All the entries below should be reproduced exactly.

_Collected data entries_
§ §
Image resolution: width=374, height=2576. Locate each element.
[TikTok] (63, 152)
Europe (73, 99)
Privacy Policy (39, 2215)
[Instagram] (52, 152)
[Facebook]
§ §
_SOLUTION FOR THIS TASK_
Image resolution: width=374, height=2576. Locate each element.
[TikTok] (63, 152)
Europe (73, 99)
Privacy Policy (39, 2215)
[Instagram] (52, 152)
[Facebook]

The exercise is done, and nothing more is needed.